# START OF Supplied material
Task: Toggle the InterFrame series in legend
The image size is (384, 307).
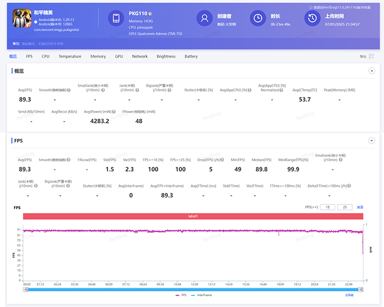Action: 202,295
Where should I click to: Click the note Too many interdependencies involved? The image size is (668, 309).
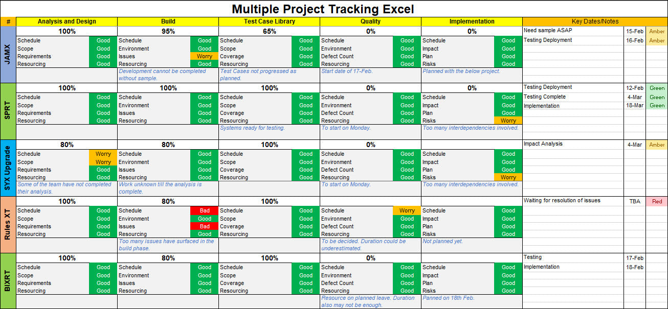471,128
# END OF Supplied material
# START OF Supplied material
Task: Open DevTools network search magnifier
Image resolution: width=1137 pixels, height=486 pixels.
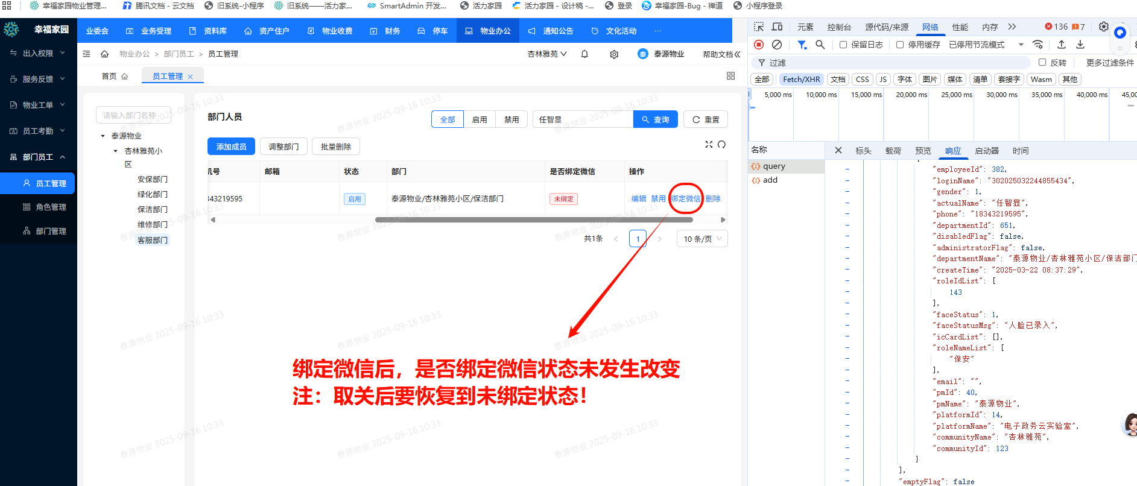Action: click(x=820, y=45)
# END OF Supplied material
# START OF Supplied material
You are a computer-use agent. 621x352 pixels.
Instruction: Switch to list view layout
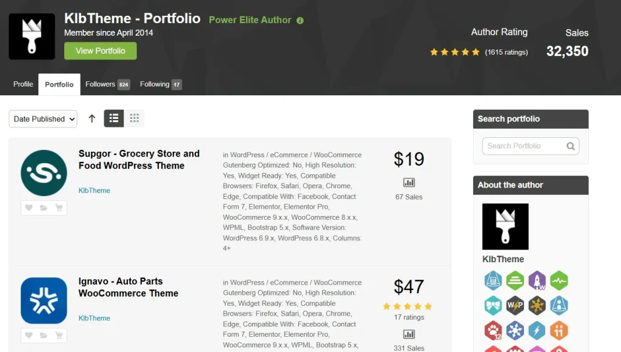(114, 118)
# END OF Supplied material
_Exercise aim:_
Starting at the line that contains "Task: Open DevTools network search magnifier" and ending after the line that contains "Action: click(x=820, y=45)", rescale the records by writing those lines out again, requests included, with each click coordinate in the answers multiplied by 0.65 and rounded to a whole number, halves rounded up. Leave the pictures out.

_Result:_
Task: Open DevTools network search magnifier
Image resolution: width=1137 pixels, height=486 pixels.
Action: click(x=533, y=29)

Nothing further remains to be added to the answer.